### Dataset extract

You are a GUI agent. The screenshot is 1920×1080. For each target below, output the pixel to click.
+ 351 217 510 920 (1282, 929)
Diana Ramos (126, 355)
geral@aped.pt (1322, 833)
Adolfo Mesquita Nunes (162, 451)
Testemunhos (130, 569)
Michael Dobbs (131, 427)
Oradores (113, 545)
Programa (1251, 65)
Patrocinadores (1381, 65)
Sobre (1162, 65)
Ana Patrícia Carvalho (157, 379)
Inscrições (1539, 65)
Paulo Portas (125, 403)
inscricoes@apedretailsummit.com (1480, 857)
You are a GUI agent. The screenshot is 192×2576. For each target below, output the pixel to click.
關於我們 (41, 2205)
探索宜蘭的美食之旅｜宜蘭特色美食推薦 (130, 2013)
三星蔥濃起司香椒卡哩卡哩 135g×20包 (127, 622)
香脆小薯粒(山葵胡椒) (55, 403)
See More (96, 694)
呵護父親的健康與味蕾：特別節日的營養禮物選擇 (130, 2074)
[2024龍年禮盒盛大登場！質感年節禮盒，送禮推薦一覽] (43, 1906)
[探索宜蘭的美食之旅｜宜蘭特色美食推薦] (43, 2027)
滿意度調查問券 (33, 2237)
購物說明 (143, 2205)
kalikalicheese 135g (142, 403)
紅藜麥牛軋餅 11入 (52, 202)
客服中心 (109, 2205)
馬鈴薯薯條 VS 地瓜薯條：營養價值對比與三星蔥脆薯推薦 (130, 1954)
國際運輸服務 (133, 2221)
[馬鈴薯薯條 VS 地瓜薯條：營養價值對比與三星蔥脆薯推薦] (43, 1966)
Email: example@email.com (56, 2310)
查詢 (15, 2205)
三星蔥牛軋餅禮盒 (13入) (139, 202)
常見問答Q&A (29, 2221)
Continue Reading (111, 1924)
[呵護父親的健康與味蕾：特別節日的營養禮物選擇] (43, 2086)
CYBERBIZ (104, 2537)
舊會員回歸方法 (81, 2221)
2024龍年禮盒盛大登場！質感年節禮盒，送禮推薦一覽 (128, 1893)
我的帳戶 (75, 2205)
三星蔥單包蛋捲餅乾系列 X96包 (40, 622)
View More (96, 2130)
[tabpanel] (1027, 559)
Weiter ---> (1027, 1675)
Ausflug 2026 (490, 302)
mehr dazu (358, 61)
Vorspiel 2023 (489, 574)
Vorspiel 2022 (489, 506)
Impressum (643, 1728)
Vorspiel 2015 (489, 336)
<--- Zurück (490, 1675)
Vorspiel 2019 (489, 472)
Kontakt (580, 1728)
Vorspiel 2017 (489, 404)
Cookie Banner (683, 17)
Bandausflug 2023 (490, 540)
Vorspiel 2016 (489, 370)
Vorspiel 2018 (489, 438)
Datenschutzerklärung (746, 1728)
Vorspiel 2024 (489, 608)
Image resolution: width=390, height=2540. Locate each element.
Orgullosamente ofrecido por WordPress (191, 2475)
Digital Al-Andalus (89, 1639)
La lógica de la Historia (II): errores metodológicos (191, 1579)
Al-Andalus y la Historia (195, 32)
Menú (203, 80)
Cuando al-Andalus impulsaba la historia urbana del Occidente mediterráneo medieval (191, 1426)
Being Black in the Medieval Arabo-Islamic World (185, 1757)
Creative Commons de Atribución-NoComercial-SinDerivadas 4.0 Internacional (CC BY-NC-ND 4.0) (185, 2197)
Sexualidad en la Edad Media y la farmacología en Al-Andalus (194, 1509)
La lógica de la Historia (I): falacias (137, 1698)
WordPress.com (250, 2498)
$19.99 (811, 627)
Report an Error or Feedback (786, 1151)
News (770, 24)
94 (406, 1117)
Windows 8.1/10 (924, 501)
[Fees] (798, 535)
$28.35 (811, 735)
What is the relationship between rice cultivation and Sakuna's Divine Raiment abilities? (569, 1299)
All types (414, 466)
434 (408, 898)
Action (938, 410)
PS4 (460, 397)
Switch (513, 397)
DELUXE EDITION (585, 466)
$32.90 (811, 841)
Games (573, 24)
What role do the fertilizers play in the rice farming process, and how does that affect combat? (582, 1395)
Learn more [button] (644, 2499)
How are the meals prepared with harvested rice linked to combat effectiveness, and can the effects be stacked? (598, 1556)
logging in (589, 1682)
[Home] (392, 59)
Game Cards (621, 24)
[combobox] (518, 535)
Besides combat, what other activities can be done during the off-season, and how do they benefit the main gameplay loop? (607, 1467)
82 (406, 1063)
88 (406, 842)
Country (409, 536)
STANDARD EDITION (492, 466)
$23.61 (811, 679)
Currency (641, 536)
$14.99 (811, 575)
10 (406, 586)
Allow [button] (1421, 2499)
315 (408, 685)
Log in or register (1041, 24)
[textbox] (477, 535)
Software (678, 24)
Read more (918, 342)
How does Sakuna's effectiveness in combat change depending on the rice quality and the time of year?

######

* Task goal:
The total, and nothing more: how many lines in the entries contain "馬鈴薯薯條"?

* Result of this exercise:
2